Son programme est allé en augmentant. 10, puis 18 et enfin 21 générateurs d’oxygène sont financés par l’industriel d’Akbou à travers tout le territoire national.

Certes, les moyens de l’entreprise ne sont pas illimités, même si elle est leader national en produits laitiers, mais la gravité de la situation ne laisse guère le choix à son patron. « Je ne peux pas refuser les demandes des gens », dit-il.

Hadj Hamitouche n’a pas fait les grandes écoles de commerce, de management ou de conduite des affaires. Issu d’un milieu très modeste, il s’est contenté d’apprendre à l’école de la vie.

Mais il semble avoir compris bien plus que certains politiques et gestionnaires concernant le fonctionnement de la machine économique et le rôle social d’une entreprise.

« Si aujourd’hui j’ai de l’argent à donner, c’est grâce aux Algériens qui achètent mes produits. Aujourd’hui je leur rends leur argent d’une autre manière », dit-il.

L’équation est bien simple pourtant : les entreprises sont riches par leurs clients et le pays, et donc les clients, sont riches par leurs entreprises.

Une diabolisation qui n’a pas lieu d’être

Hélas, il faut dire que le secteur privé national n’a pas été souvent vu sous cet angle. C’est-à-dire comme une force qui peut être utile pour la collectivité nationale, indispensable même, et sans laquelle rien de sérieux et de pérenne ne peut être entrepris avec succès.

Les grandes nations de la planète sont d’abord grandes par leurs entreprises, leurs marques qui arrivent aux quatre coins du globe et leur tissu économique. Une entreprise qui se porte bien, qui crée de la richesse et des emplois, est un atout pour le pays.

Les erreurs commises en Algérie dans ce registre ont coûté cher. En parlant de Soummam et de son patron, ils n’ont pas échappé à la diabolisation qui épisodiquement touche telle entreprise ou telle autre.

Sans raison apparente, Soummam s’est retrouvé au début de l’année 2020 dans le collimateur d’une frange de la population sur les réseaux sociaux.

Un ministre de la République a fait miroiter la venue d’une marque saoudienne et de tout lui faciliter pour s’implanter en Algérie, qui pourtant ne manque pas d’entreprises dans ce domaine qui sont capables de conquérir des marchés à l’international.

Ramener des étrangers pour casser des fleurons de l’industrie nationale, c’est du jamais vu ailleurs. Le projet de la venue d’Almarai est vite oublié et le patron de Soummam a continué son chemin sans faire de bruit.

Cevital, un autre groupe leader national dans son domaine a fait l’objet de la même diabolisation pendant plusieurs années. Le groupe d’Issad Rebrab n’a pas seulement fait l’objet d’attaques sur les réseaux sociaux, mais il a vu plusieurs de ses projets de développement bloqués.

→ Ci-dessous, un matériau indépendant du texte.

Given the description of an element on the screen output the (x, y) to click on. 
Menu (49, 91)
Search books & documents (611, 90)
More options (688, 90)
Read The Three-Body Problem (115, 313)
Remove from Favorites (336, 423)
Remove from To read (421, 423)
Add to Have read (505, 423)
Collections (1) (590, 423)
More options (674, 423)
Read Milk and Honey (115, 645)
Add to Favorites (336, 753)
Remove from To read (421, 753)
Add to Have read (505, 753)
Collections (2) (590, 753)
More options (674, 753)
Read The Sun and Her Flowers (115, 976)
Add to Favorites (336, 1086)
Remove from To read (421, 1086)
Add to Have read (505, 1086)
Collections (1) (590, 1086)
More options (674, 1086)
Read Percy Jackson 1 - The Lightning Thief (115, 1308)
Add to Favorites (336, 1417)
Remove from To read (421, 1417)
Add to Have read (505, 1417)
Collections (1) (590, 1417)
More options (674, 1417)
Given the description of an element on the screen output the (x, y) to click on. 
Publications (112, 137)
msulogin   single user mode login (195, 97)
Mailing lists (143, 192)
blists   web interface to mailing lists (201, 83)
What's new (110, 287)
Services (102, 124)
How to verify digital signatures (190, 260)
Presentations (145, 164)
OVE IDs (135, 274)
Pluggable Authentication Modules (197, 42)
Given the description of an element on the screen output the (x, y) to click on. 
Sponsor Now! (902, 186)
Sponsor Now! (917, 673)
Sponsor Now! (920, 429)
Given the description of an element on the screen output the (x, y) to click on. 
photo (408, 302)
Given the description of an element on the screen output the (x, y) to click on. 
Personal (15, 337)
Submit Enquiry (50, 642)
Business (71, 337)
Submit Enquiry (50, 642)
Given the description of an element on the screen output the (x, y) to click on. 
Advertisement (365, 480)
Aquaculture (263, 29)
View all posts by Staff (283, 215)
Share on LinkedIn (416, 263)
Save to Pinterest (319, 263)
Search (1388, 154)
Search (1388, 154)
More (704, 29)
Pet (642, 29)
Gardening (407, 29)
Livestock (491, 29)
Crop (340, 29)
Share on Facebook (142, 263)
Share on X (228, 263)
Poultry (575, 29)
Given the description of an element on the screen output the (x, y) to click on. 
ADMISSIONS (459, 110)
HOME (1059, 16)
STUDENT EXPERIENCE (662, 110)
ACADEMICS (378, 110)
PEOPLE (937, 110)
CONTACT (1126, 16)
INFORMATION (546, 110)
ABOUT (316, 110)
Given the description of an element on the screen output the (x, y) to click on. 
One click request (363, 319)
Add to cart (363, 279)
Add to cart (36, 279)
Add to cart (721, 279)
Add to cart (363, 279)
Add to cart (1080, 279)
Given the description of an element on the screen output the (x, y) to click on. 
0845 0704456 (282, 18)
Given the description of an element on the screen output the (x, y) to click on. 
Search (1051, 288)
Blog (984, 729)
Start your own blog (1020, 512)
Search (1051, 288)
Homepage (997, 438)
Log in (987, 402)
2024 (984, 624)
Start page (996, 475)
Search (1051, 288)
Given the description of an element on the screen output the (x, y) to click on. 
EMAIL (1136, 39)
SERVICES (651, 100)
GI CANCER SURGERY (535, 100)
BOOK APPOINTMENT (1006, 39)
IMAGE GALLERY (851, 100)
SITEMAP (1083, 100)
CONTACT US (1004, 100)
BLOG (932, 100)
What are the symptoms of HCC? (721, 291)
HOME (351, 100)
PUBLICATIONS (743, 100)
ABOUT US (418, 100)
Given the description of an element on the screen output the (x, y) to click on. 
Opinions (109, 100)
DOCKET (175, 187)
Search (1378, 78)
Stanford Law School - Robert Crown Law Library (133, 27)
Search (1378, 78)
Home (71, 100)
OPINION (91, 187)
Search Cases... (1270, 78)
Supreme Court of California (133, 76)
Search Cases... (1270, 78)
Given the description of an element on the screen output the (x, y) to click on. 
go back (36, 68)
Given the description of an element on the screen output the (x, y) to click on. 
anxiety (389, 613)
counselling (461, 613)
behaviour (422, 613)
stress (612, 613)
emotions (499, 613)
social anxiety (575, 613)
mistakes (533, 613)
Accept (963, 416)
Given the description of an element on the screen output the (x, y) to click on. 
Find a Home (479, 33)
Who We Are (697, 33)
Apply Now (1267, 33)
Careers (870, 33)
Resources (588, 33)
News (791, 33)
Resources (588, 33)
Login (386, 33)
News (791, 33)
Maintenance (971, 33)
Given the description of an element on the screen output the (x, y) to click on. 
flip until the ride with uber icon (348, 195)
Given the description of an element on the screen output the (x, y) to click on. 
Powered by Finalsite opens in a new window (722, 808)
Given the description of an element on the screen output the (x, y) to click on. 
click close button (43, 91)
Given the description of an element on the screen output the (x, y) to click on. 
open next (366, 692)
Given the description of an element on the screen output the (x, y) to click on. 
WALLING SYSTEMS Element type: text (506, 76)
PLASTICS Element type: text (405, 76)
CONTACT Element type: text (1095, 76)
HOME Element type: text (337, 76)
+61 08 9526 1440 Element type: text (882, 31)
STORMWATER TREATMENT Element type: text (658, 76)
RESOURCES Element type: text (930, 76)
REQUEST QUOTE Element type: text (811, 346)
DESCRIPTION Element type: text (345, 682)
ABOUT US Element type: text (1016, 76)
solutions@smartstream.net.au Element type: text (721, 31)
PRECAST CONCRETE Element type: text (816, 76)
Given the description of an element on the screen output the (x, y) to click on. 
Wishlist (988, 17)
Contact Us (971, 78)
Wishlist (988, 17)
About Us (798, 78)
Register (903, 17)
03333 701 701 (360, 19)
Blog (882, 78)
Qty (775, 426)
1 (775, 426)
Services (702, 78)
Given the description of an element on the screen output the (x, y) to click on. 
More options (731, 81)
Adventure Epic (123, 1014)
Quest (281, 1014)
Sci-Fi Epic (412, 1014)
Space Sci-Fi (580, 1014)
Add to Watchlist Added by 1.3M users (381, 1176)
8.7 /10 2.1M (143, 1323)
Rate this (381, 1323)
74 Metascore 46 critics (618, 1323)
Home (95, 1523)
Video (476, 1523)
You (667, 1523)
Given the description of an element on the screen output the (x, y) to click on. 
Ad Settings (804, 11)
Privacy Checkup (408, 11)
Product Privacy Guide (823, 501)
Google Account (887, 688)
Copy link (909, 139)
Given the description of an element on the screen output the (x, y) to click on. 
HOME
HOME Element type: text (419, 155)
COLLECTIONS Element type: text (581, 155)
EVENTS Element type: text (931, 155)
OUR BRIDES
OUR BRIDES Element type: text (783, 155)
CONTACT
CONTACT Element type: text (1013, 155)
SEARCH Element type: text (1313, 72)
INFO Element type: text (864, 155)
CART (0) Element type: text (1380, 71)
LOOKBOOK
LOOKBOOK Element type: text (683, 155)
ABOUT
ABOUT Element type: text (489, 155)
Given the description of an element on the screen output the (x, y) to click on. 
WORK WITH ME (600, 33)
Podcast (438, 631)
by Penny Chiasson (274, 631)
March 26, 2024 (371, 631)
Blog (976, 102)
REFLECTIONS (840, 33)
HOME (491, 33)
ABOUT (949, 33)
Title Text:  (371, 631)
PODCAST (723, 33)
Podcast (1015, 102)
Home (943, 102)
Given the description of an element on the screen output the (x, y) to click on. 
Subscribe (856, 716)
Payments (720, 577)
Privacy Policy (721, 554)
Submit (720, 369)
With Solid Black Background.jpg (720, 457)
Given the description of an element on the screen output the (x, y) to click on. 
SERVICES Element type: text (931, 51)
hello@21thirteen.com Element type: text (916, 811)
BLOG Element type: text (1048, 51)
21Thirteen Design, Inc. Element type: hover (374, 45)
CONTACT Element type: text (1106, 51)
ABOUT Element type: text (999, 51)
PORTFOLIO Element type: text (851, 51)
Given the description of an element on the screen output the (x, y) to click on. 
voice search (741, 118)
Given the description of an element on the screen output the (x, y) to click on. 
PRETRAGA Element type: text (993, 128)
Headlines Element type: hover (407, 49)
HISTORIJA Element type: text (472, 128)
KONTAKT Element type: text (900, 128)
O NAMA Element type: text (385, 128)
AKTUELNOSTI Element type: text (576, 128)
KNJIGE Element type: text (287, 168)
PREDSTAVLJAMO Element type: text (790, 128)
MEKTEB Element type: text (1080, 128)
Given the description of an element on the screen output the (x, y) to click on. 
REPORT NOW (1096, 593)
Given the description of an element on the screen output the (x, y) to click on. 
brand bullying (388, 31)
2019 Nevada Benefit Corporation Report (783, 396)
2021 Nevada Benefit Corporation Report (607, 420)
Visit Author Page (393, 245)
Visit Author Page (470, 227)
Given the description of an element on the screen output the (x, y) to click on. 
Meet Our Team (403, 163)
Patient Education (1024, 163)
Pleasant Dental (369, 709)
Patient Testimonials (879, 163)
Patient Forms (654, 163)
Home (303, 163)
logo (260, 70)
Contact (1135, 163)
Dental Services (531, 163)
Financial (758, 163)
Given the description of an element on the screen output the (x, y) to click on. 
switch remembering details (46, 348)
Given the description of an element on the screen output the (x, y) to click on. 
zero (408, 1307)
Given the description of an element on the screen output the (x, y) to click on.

Cevital a aussi grandement contribué à atténuer la crise dans les hôpitaux en annonçant l’achat de 4000 concentrateurs d’oxygène, ainsi que des centaines d’entreprises de différentes tailles, peu connues pour la plupart.

L’heure de gloire du privé national est-elle enfin arrivée ? En tout cas, sur les réseaux sociaux, un bel hommage est rendu à tous ceux qui ont mis la main à la poche dans ces moments difficiles.

Il est connu que les actions de mécénat ne se médiatisent pas, mais les réseaux sociaux et même les médias traditionnels ne pouvaient rester insensibles devant ces actions d’envergure dans un moment de détresse nationale.

Cette forte médiatisation est assurément pour la bonne cause. Elle contribuera peut-être à faire prendre conscience de l’importance pour un pays d’avoir un secteur privé performant. Si c’est là sans doute le message que voudrait faire passer Lounis Hamitouche, il est reçu cinq sur cinq. Du moins auprès de l’opinion publique.